The Law of Suspects heralded the Reign of Terror in 1793 (after Louis XVI’s execution), claiming its very first victim, Marie Antoinette. In the months between September 1793 and February 1794 the revolutionary tribunal in Paris convicted and executed 238 men and 31 women and acquitted 190 persons, and on February 5 there were over 5,000 individuals in the prisons in Paris awaiting trial (http://www.fordham.edu/halsall/mod/1794robespierre.asp ).

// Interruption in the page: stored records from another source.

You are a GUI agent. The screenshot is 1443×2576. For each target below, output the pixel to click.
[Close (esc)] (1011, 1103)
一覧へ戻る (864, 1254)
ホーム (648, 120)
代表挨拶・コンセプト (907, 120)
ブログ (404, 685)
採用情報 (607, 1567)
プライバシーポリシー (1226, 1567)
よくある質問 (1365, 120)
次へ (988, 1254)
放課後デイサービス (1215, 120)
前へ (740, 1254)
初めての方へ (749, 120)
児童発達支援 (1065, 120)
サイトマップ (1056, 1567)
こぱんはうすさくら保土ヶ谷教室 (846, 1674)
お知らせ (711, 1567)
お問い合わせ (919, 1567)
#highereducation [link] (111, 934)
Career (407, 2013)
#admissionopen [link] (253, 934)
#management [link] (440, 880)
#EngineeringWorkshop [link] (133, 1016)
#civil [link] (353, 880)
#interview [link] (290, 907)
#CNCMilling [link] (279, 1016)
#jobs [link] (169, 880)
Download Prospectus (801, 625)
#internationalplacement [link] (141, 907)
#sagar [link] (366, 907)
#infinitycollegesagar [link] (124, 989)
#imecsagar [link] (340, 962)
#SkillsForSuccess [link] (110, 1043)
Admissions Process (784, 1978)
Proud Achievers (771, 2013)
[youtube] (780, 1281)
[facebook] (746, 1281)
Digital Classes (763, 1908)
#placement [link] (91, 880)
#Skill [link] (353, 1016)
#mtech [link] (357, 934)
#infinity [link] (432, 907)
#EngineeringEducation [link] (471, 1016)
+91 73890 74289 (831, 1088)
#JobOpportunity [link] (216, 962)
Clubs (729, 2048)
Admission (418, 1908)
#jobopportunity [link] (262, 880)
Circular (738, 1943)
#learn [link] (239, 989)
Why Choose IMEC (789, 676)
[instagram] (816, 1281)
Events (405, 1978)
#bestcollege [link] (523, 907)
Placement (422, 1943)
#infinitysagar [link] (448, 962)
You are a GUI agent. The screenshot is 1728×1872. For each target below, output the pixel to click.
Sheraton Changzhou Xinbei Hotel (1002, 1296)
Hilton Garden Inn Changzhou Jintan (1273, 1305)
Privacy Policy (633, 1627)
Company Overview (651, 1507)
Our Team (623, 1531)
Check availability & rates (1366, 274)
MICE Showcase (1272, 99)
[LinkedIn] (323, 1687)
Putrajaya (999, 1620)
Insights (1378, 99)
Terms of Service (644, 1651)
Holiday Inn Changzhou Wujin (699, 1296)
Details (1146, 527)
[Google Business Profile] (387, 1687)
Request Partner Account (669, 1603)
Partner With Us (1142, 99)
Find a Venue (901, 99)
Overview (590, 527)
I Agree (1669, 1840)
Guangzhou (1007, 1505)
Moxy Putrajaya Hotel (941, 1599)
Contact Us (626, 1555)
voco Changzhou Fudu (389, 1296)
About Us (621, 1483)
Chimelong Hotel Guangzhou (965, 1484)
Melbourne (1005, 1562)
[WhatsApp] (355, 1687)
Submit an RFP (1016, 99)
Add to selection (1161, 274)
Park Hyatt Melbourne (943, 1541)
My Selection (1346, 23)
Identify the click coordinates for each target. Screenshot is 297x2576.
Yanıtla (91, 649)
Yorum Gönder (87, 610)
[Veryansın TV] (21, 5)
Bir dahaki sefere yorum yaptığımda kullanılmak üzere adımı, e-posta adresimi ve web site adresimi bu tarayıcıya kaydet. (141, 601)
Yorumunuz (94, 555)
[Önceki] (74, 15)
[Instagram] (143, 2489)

But what is even more frightening, than the fact that our legislation- today- eerily reflects the legislation passed during the reign of The Terror, is that even the logic used to justify The Terror appears to have diffused into our society. A recent article explained that the public will be satisfied if the judiciary is able to persuade the Prime Minister to write to the Swiss authorities because ‘the court will be viewed as doing the right thing even if it is for the wrong reasons’ (The News Pakistan, 27 June 2012, page 7, ‘This Disastrous Changeover’, Zafar Hilaly). Such a mentality would reflect the very same logic Robespierre used to justify his use of Terror. He argued that because enemies of democracy and the revolution do not respond to reason, and since the Revolution had to be saved at any cost, terrorising its ‘enemies’ was justified. The reasoning above seems to imply the same thing: the leadership of the country must be removed because of the wrongs it has committed in the past and continues to make in the present, regardless of the principles of right and wrong.
Clearly, such an idea is a complete contradiction. The leadership of our country is condemned because it is corrupt (the refusal to write to Swiss authorities to expose the President’s money swindling past) and yet it has been suggested that removing corrupt leaders by using similarly wrong methods and consequently becoming immoral ourselves in the process, is acceptable. Some may believe that in certain situations, particularly Pakistan currently, the old maxim ‘the end justifies the means’ is acceptable. However, it is the consequences of pursuing such a policy that have been witnessed before in history that must notbe forgotten.
In our enthusiasm to remove corruption we must not forget the principle’s that we are fighting for- noble as this may sound. This was the precise fault of Robespierre, then a champion of liberty, ‘the Incorruptible’, now remembered as the ‘master of The Terror’.